One of the biggest costs a peasant family currently has is the time it takes
for the woman of the family to get to the well and back with water (in Uganda,
it is always women doing this). She usually spends several hours each day
doing so. Obviously, this situation is improved greatly if they're near the
Nile or another river, but for those who are further afield they spend hours
of potentially productive time fetching water.

An increase in the price of water could incentivize development of closer
wells, better delivery methods, etc. by profit seeking companies, minimizing
the time she spends going back and forth between the well and her house. She
can spend that time working and generating income instead.

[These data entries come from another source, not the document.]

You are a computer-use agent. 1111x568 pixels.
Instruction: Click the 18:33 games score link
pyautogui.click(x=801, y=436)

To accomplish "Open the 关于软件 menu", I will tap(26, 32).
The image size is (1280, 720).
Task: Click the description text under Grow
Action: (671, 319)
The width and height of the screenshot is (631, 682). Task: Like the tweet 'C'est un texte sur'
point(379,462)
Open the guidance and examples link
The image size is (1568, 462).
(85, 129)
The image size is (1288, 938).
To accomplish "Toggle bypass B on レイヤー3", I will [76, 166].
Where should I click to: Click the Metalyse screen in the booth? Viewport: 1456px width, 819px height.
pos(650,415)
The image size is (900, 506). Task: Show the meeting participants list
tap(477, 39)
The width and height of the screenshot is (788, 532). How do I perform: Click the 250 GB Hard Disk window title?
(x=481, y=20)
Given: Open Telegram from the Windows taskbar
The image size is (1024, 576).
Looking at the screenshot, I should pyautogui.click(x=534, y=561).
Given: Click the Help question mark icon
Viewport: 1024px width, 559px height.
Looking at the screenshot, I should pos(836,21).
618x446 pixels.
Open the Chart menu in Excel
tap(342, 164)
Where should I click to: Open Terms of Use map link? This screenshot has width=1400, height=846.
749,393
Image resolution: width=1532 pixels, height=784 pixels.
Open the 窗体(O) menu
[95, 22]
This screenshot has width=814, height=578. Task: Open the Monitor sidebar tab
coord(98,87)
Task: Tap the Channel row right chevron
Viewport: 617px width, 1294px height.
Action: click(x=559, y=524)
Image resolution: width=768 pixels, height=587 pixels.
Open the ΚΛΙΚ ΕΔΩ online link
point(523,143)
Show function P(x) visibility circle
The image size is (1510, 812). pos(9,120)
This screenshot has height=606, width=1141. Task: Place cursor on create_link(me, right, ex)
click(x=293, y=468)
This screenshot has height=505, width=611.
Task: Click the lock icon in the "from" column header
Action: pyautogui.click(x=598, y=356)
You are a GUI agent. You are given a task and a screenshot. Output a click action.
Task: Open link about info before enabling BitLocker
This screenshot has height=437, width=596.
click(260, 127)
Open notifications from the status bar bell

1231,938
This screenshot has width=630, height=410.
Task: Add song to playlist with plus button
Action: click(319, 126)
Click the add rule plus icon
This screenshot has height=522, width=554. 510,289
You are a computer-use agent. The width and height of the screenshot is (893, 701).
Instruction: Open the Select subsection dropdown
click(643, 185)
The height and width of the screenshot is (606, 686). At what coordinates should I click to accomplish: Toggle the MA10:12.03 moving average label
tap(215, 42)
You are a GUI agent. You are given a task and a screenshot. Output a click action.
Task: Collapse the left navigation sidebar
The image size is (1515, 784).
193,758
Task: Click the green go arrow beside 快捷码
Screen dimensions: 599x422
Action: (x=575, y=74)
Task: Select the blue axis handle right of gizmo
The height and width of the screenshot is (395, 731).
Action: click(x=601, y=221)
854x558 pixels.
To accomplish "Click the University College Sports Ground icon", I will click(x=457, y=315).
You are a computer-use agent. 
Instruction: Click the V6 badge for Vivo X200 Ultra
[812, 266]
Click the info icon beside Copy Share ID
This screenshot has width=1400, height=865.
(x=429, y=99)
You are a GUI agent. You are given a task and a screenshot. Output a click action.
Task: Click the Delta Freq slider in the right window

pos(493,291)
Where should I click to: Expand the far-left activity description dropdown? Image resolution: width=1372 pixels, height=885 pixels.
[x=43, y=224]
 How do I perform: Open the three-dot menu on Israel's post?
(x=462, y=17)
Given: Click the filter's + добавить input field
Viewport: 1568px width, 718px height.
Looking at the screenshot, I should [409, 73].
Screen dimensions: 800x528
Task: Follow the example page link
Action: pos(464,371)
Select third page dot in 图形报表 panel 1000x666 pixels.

This will not improve household wealth in all cases, but I'm betting that
something like this would help improve several of these families lots in life.

------
digitalengineer
Great timing :-) We've got a lot of experience with water I n the Netherlands
(that little country that was partially build out of the ocean and that's
several meters below sea level. Y-combinator should become a member of Water
Alliance: "The Water Alliance focuses on innovative and sustainable water
technology that can be used worldwide". Startups around water technology, a
university and global businesses like Philips and more. See:
[http://wateralliance.nl/en/about-us/](http://wateralliance.nl/en/about-us/)

------
sciurus
If you want a picture of what life could be like if we don't get ahead of the
problem, read The Water Knife by Paolo Bacigalupi.

[http://windupstories.com/books/water-
knife/](http://windupstories.com/books/water-knife/)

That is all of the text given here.